**Problem set**
1. In the gel electrolyte passage, how much of its initial capacity did the b-GPE retain after 300 cycles at 1 C?
2. Pick up the gel electrolyte passage after its final sentence and keep writing.

**Document**
——————
To enhance the performance of gel electrolytes, researchers have explored multi-polymer blending strategies. Hsu et al. reported that an ozone polymerization treatment significantly improved the properties of a b-PVDF electrolyte membrane composed of PVDF, PAN, and PEO. Specifically, the electrochemical stability window was expanded from 4.8 V to 5.5 V, and the capacity retention remained at 91% after 300 cycles at 0.5 C. Additionally, the material exhibited excellent thermal stability, maintaining its structural integrity up to 150 °C, both before and after modification. Building upon this approach, we incorporated PVA into the existing PVDF/PAN/PEO polymer blend and employed a water-phase inversion method to develop a novel gel polymer electrolyte (GPE) with a three-dimensional network structure. In this design, PVDF-HFP serves as the primary framework, while the interactions among PAN, PEO, and PVA induce irregular molecular arrangements, promoting the formation of a porous membrane. This structure increases the porosity, enhances the pore distribution uniformity, and improves the electrolyte absorption (electrolyte contact angle of 21.15°). Electrochemical performance tests revealed that the b-GPE exhibits a wide electrochemical stability window of 5.2 V and a favorable lithium-ion transference number. After 300 cycles at 1 C, it retained 97.4% of its initial capacity, demonstrating a superior cycling stability. Furthermore, the b-GPE exhibited excellent safety in pouch cell damage tests. Even after heating at 150 °C for 2 h, it maintained its structural integrity with no significant changes. Additionally, we optimized the thermal treatment conditions and found that the b-GPE-120, processed at 120 °C, exhibited a performance nearly equivalent to the b-GPE. Its lithium-ion transference number, long-cycle stability, and rate performance in lithium metal batteries (LMBs) were comparable, making it a promising candidate for high-performance energy storage applications.
——————
**Data provided**
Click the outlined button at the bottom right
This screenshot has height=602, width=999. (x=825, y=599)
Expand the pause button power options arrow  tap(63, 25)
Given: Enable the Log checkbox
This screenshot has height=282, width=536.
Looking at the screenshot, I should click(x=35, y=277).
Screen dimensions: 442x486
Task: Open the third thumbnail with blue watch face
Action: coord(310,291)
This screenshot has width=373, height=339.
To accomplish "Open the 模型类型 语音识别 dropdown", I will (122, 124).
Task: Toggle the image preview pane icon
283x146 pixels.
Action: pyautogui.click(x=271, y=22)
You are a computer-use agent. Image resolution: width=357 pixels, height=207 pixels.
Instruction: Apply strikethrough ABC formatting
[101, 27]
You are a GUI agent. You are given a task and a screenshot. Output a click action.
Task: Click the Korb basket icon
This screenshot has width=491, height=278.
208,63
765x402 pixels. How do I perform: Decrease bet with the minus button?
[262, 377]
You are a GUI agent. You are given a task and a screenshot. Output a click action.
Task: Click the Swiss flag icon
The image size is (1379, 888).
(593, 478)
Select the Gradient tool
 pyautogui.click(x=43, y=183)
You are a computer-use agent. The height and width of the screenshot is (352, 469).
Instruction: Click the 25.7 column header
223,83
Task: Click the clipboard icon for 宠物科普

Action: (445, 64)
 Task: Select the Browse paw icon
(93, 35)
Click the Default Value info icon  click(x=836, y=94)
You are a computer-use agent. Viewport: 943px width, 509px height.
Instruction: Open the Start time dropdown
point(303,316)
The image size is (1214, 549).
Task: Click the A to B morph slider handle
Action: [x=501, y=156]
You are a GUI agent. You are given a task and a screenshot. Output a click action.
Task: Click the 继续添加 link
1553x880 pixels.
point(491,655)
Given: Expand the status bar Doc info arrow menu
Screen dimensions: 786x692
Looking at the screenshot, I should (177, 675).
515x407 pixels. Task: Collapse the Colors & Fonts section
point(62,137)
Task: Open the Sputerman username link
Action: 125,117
——————
**Responses to the exercise**
1. 97.4%

2.
2. Experimental Section

2.1. Materials

Polyvinylidene–hexafluoropropylene (PVDF-HFP, M_w~400,000), polyvinyl oxide (PEO, M_w~5,000,000), polyacrylonitrile (PAN, M_w~150,000), polyvinyl alcohol (PVA, M_w~145,000), >-methylpyrrolidone (NMP, >99.5%), and butyl alcohol (99.5%) were all provided by Macklin (Shanghai, China). Commercial electrolyte (1M LiPF₆ in EC:DEC = 1:1 Vol % with 5% FEC), LiCoO₂, PVDF and Super P were all purchased from Guangdong Canrd New Energy Technology Co., LTD (Guangdong, China).

2.2. Preparation of b-PVDF and b-GPE

Using PVDF-HFP as the matrix, a mixture of PVDF-HFP, PAN, PEO, and PVA in a ratio of 6:2:1:1 (or others) was added to NMP solvent at a total polymer mass concentration of 8% wt. The solution was subsequently heated and stirred at 60 °C until fully dissolved, resulting in a thick translucent liquid. This liquid was subsequently dispensed onto aluminum foil using a dropper and scraped with a blade before being immersed in dispersant water. After standing for some time, the reverse phase transitioned into a gel state; the gel was then peeled off from the aluminum foil, dried at 50 °C for 8 h, cut into 19 mm diameter disks for all subsequent tests, placed in a glove box with argon, and soaked with commercial electrolytes to obtain b-GPE. The synthesis method for b-PVDF remains consistent, but with the mass ratio of PVDF-HFP, PAN, and PEO adjusted to 6:2:2.

2.3. Preparation of LiCoO₂ Cathode

First, prepare a 2.5% wt. PVDF-NMP solvent. Weigh a specific amount of LiCoO₂ and SP powder, then mix and grind them uniformly in an 8:1 ratio before drying in an oven at 50 °C. Next, add a predetermined quantity of PVDF-NMP solvent (maintaining a mass ratio of PVDF to LiCoO₂ of 1:8) and achieve a homogeneous slurry through magnetic stirring for 8 h. The resulting mixture is evenly scraped and coated onto clean aluminum foil using a tetrahedron preparation device, followed by overnight drying at 110 °C. After cutting, the LiCoO₂ positive electrode sheet is obtained, and the active material loading for each pole plate ranges from 2 to 2.4 mg cm⁻².

2.4. Material Characterizations

Scanning electron microscopy (Nova Nano SEM450, FEI company, Brno, Czech Republic) was used to characterize the b-GPE separators, and the morphology and elemental composition of the fiber film were observed. The functional group composition of the sample was tested by Fourier Transform Infrared Spectrometer (FT-IR, Nicolet 6700, Thermal power Company, Waltham, MA, USA) and Raman Spectrometer (DXR3, Thermo Fisher Scientific, Waltham, MA, USA). The surface morphology of Li metal was characterized by optical microscopy (Industrial Digital Camera, Shanghai, China), and the infiltrability of the diaphragm was characterized by contact angle meter (DSA100, KRUSS company, Hamburg, Germany).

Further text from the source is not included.